The Commission, both in its November 1993 report, and again this week, has called for a concerted school improvement drive in disadvantaged areas such as Bradford’s Manningham district and warned that society will ultimately pay a heavy price if an underclass is allowed to form. It has also recommended high-quality nursery education for all three and four-year-olds, primary reception classes of 20, a substantial increase in spending on schoolbooks, equipment and accommodation, and a revitalised training and education programme to motivate unemployed 16 and 17-year-olds. Does anyone doubt that such policies would greatly boost the attainment levels of children in Bradford and elsewhere? Would anyone dare to criticise the normally urbane and diplomatic Sir Claus Moser for denouncing the Treasury “rats” who have apparently blocked some of the Commission’s more expensiveproposals?

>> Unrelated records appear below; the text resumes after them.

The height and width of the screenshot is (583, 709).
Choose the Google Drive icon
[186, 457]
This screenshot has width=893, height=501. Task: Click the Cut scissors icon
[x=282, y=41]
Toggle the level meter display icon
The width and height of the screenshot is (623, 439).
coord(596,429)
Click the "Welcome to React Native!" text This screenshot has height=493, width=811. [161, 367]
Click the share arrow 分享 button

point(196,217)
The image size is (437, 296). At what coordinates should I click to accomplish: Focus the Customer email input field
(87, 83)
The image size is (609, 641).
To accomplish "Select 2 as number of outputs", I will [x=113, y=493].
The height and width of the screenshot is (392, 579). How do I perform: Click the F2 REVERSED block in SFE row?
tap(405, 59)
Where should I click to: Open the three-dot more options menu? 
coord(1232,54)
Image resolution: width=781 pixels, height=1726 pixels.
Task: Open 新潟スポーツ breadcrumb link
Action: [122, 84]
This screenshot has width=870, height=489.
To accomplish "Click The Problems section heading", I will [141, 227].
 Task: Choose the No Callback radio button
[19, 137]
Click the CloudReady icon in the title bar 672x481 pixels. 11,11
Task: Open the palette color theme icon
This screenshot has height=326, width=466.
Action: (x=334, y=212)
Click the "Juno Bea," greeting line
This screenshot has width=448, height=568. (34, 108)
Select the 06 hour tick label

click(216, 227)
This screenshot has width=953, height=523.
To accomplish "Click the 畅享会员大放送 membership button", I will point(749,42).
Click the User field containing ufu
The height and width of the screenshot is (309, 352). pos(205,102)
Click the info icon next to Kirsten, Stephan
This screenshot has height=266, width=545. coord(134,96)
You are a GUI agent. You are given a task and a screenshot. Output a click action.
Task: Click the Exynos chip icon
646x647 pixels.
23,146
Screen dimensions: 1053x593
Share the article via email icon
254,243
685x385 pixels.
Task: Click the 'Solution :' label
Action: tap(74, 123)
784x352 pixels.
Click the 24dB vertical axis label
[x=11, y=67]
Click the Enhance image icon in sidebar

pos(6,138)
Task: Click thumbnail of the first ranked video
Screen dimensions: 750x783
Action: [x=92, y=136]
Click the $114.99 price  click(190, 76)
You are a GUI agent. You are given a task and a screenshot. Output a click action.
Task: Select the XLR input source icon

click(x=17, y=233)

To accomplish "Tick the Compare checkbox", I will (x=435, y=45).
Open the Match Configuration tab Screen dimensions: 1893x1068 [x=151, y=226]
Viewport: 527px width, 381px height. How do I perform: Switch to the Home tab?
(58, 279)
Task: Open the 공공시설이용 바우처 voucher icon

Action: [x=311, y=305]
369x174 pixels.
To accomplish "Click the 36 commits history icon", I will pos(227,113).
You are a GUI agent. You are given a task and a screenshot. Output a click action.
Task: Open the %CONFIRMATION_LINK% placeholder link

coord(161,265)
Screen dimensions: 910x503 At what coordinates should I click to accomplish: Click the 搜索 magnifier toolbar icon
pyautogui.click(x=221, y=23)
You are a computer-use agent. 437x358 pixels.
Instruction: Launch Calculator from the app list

The commissioners and the Paul Hamlyn Foundation, which underwrote the cost of their work, have done the country a great service by highlighting the defects in the education system and proposing remedies. But even in the unlikely event that most of their recommendations were eventually adopted there could be no guarantee that the problems which led to last weekend’s riots would disappear. Young Asians, and blacks, not only need help to achieve the same levels of academic success as their white peers (many already do); they must be confident that they are competing on equal terms for jobs.

Positive discrimination would only lead to the sort of white backlash witnessed in the United States, but more stringent application of equal opportunities legislation would help. More policing of the jobs market might mean that fewer panda cars would be needed on our inner-city streets.